Solved: Filter with single diagonal kernel

Dongkyu · ‎07-10-2015

Hello,

I've been filtering with 8 single width directional kernels.(0, 45, 90,..., 270 and 315 degrees)

For horizontal and vertical kernels I use FilterRow and FilterColumn.
But for diagonal directions there's no filter for single width kernel like FilterRow and FilterColumn.

So, I've been using kernels like below for diagonal directions.

0 0 0 0 k4
0 0 0 k3 0
0 0 k2 0 0
0 k1 0 0 0
k0 0 0 0 0

Filtering with these kernels is much slower than single row or column filtering.

How can I boost up the speed for filtering with single width diagonal kernels?
Any good idea?

Thanks & regards.

Dongkyu.

Igor_A_Intel · ‎07-13-2015

Hello Dongkyu,

It is impossible to support special optimizations for all possible kinds of kernels with some distribution of zeroes.
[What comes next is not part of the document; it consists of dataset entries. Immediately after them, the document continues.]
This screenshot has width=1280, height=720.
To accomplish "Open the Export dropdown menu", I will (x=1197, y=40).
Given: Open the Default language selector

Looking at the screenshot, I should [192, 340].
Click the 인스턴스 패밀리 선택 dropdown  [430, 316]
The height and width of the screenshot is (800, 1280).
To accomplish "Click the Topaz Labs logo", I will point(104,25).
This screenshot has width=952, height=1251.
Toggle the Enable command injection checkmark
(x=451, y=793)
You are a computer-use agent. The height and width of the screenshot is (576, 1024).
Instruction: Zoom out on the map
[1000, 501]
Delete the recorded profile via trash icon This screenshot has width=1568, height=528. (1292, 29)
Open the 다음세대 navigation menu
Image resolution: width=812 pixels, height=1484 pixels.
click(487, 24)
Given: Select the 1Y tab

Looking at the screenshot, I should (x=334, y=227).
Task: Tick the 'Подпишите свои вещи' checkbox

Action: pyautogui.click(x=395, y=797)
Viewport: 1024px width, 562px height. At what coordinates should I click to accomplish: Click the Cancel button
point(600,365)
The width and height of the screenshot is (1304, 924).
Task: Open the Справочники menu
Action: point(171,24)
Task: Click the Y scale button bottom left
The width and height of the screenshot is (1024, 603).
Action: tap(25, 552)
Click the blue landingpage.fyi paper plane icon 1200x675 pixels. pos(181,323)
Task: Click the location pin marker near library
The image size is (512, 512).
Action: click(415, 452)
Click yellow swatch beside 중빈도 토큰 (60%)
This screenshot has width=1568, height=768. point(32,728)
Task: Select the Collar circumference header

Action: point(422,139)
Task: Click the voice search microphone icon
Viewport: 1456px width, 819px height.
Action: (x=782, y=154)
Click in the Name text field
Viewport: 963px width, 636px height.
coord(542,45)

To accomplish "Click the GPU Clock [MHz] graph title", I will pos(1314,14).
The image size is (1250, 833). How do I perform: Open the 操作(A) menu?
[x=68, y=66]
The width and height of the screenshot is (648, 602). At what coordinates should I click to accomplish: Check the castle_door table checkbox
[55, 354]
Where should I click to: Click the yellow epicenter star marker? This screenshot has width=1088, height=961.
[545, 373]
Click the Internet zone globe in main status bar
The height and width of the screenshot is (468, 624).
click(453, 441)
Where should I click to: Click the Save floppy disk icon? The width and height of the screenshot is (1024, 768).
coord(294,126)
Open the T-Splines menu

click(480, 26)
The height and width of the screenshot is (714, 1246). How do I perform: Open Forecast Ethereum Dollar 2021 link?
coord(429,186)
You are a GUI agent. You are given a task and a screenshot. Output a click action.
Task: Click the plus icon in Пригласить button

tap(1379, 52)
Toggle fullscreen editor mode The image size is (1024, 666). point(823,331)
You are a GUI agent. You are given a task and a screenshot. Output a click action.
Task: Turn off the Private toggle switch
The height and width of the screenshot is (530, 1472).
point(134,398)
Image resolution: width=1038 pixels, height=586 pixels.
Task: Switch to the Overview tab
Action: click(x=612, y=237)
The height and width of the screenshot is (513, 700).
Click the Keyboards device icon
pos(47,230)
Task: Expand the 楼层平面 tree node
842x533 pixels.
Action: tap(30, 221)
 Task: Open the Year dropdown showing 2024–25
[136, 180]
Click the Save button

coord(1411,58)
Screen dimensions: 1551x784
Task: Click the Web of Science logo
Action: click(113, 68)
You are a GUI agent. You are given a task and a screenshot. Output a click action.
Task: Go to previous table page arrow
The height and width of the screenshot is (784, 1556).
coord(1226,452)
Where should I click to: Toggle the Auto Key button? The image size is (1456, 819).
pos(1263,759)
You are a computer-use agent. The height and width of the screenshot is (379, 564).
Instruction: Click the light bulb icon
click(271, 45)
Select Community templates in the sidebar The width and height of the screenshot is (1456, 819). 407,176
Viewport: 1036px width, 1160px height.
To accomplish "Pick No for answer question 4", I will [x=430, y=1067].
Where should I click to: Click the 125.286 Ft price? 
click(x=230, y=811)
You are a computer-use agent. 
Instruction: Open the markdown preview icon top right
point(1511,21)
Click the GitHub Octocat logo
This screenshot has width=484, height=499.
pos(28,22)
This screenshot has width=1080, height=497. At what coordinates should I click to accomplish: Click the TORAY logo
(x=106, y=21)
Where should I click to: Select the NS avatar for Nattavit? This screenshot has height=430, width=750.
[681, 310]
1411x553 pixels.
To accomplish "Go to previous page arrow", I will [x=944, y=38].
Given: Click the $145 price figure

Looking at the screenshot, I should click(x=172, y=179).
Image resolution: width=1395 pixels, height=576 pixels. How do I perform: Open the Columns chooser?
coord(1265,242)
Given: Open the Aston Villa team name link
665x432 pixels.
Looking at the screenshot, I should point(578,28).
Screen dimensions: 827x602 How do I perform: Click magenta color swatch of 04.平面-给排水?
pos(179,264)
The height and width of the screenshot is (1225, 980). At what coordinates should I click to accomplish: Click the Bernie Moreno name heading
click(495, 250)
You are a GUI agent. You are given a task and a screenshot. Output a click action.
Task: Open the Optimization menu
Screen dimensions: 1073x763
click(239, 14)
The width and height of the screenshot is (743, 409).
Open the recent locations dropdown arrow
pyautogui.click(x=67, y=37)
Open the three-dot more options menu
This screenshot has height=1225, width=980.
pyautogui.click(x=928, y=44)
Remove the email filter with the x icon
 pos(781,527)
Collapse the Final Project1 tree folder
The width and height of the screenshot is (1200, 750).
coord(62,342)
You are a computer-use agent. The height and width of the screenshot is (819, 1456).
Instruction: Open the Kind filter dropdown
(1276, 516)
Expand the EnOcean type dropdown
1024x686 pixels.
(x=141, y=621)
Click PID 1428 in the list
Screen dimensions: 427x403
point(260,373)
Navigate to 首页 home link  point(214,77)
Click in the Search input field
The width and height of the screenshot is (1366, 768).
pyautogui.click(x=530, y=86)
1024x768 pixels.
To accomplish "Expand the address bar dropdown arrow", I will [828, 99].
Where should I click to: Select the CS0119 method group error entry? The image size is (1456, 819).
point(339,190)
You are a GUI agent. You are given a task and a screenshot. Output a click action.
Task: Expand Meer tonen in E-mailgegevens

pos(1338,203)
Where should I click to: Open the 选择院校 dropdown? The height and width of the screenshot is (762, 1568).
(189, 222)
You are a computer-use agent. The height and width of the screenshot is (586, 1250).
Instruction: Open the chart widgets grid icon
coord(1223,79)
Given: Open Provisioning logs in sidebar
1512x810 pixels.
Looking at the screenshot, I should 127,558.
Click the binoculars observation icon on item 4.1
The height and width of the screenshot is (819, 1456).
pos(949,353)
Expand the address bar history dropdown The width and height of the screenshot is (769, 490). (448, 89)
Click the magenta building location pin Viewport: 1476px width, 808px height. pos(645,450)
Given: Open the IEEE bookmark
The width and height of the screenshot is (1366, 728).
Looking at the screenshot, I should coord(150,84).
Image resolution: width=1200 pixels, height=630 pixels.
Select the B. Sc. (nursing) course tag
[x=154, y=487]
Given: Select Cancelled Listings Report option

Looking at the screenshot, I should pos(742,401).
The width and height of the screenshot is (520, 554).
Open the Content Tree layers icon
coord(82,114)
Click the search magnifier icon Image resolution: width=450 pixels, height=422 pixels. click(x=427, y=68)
For you particular case I see at least 3 solutions: (1) rotate image, then perform filtering with row or column filter, then rotate it back (guess it will be slower than direct filtering with 2D kernel); (2) - try to use the simple C-loop and Intel compiler - it has very good vectorizer and can generate you very fast code; (3) use roi.width buffer and several IPP function calls in a loop:

ippsMulC_32f(row0,k0,dst,roi.width);

ippsMulC_32f(row1+1,k1,buffer,roi.width);

ippsAdd_32f(dst,buffer,dst,roi.width);

ippsMulC_32f(row2+2,k2,buffer,roi.width);

ippsAdd_32f(dst,buffer,dst,roi.width);

.................. etc.

regards, Igor

View solution in original post

Igor_A_Intel · ‎07-13-2015

Hello Dongkyu,

It is impossible to support special optimizations for all possible kinds of kernels with some distribution of zeroes. For you particular case I see at least 3 solutions: (1) rotate image, then perform filtering with row or column filter, then rotate it back (guess it will be slower than direct filtering with 2D kernel); (2) - try to use the simple C-loop and Intel compiler - it has very good vectorizer and can generate you very fast code; (3) use roi.width buffer and several IPP function calls in a loop:

ippsMulC_32f(row0,k0,dst,roi.width);

ippsMulC_32f(row1+1,k1,buffer,roi.width);

ippsAdd_32f(dst,buffer,dst,roi.width);

ippsMulC_32f(row2+2,k2,buffer,roi.width);

ippsAdd_32f(dst,buffer,dst,roi.width);

.................. etc.

regards, Igor

Igor_A_Intel · ‎07-13-2015

PS there is one great function for this purpose (I mean case #3):

IPPAPI(IppStatus, ippsAddProductC_32f, ( const Ipp32f* pSrc, const Ipp32f val, Ipp32f* pSrcDst, int len ))

Dongkyu · ‎07-13-2015

Hi, Igor

Thanks for reply.

I'm gonna try #2.

Regards, Dongkyu.